Try it: Write out, word for word, the first line of the data below and every line after it through the one containing "You are a computer-use agent. The".

Dataset entries:
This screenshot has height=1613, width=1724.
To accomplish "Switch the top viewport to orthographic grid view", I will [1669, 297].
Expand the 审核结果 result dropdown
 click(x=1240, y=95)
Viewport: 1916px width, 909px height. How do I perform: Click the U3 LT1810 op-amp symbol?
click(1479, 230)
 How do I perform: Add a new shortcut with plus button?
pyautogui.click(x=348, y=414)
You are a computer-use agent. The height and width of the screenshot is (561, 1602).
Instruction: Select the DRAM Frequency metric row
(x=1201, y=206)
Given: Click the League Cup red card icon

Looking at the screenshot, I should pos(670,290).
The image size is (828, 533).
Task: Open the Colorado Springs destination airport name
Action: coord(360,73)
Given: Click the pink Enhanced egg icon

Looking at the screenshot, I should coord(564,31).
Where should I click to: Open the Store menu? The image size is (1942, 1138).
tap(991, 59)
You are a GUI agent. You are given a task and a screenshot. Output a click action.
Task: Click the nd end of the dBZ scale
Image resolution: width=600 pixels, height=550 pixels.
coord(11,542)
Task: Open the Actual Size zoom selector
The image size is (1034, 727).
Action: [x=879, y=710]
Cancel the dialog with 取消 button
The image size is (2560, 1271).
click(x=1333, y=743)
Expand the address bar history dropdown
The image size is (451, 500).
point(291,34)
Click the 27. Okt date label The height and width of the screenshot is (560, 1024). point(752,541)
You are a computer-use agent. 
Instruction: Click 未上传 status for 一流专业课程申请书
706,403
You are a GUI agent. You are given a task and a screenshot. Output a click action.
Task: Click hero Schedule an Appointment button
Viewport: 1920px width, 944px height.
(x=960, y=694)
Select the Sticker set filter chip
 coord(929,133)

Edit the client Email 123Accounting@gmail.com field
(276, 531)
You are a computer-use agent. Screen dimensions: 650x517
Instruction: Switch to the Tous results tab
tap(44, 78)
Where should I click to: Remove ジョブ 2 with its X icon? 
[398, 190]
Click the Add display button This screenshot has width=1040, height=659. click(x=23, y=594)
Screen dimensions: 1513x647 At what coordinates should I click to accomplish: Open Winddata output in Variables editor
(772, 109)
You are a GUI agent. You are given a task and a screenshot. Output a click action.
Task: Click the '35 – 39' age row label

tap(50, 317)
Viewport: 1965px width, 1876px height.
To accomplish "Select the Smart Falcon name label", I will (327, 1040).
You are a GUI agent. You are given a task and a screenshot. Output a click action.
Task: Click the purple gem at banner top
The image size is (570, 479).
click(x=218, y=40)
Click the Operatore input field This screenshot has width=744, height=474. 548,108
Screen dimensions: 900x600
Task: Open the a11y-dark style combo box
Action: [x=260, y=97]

Task solution:
This screenshot has height=1613, width=1724.
To accomplish "Switch the top viewport to orthographic grid view", I will [1669, 297].
Expand the 审核结果 result dropdown
 click(x=1240, y=95)
Viewport: 1916px width, 909px height. How do I perform: Click the U3 LT1810 op-amp symbol?
click(1479, 230)
 How do I perform: Add a new shortcut with plus button?
pyautogui.click(x=348, y=414)
You are a computer-use agent. The height and width of the screenshot is (561, 1602).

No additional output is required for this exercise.